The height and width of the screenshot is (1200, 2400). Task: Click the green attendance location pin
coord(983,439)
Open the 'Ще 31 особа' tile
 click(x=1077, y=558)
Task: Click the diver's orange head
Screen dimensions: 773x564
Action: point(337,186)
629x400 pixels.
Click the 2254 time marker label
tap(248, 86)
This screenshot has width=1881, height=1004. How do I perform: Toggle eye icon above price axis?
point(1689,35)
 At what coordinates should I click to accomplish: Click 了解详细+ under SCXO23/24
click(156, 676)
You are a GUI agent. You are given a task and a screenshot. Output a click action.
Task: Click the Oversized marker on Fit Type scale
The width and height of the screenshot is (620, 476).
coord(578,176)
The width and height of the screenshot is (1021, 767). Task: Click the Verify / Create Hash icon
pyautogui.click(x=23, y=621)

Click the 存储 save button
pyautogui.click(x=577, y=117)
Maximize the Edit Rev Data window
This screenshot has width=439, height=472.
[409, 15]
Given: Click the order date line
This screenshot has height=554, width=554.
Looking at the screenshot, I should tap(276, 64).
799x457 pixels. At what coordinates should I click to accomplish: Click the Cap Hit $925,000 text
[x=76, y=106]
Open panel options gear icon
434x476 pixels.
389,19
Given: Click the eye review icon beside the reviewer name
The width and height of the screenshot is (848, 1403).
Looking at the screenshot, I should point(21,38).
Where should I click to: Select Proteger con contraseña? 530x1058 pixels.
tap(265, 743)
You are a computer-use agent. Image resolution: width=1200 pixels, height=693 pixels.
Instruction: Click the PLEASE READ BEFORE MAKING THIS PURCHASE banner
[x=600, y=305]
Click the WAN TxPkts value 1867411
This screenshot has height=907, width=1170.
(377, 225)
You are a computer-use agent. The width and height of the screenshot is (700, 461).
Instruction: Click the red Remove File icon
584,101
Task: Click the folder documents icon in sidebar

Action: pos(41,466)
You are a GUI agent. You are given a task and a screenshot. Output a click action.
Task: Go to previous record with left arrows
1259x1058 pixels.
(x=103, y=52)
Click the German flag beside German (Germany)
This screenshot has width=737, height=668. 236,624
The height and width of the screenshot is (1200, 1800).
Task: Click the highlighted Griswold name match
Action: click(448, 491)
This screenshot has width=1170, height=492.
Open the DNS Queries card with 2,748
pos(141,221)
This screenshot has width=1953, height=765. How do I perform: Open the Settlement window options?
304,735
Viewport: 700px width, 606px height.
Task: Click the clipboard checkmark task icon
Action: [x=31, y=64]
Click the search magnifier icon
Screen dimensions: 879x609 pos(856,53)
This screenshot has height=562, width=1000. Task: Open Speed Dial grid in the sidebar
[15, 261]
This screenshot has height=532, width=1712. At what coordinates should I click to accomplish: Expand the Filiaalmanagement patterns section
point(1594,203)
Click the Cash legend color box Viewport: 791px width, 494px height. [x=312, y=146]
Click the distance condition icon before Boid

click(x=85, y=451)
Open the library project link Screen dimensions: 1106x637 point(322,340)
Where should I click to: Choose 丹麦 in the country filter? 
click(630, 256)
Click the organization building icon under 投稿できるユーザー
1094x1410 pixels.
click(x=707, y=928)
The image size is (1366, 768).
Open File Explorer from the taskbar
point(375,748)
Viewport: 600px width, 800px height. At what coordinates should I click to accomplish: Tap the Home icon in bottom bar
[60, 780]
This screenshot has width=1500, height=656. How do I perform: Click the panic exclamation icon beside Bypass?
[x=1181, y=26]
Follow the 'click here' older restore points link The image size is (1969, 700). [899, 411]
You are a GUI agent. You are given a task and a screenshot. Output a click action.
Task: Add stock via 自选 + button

* WHAT TO DO
If a line falls between the first line of the data above and the line holding "Given: Click the order date line", inclusive, retype it exactly; retype no other line.

* TASK SOLUTION
The height and width of the screenshot is (1200, 2400). Task: Click the green attendance location pin
coord(983,439)
Open the 'Ще 31 особа' tile
 click(x=1077, y=558)
Task: Click the diver's orange head
Screen dimensions: 773x564
Action: point(337,186)
629x400 pixels.
Click the 2254 time marker label
tap(248, 86)
This screenshot has width=1881, height=1004. How do I perform: Toggle eye icon above price axis?
point(1689,35)
 At what coordinates should I click to accomplish: Click 了解详细+ under SCXO23/24
click(156, 676)
You are a GUI agent. You are given a task and a screenshot. Output a click action.
Task: Click the Oversized marker on Fit Type scale
The width and height of the screenshot is (620, 476).
coord(578,176)
The width and height of the screenshot is (1021, 767). Task: Click the Verify / Create Hash icon
pyautogui.click(x=23, y=621)

Click the 存储 save button
pyautogui.click(x=577, y=117)
Maximize the Edit Rev Data window
This screenshot has width=439, height=472.
[409, 15]
Given: Click the order date line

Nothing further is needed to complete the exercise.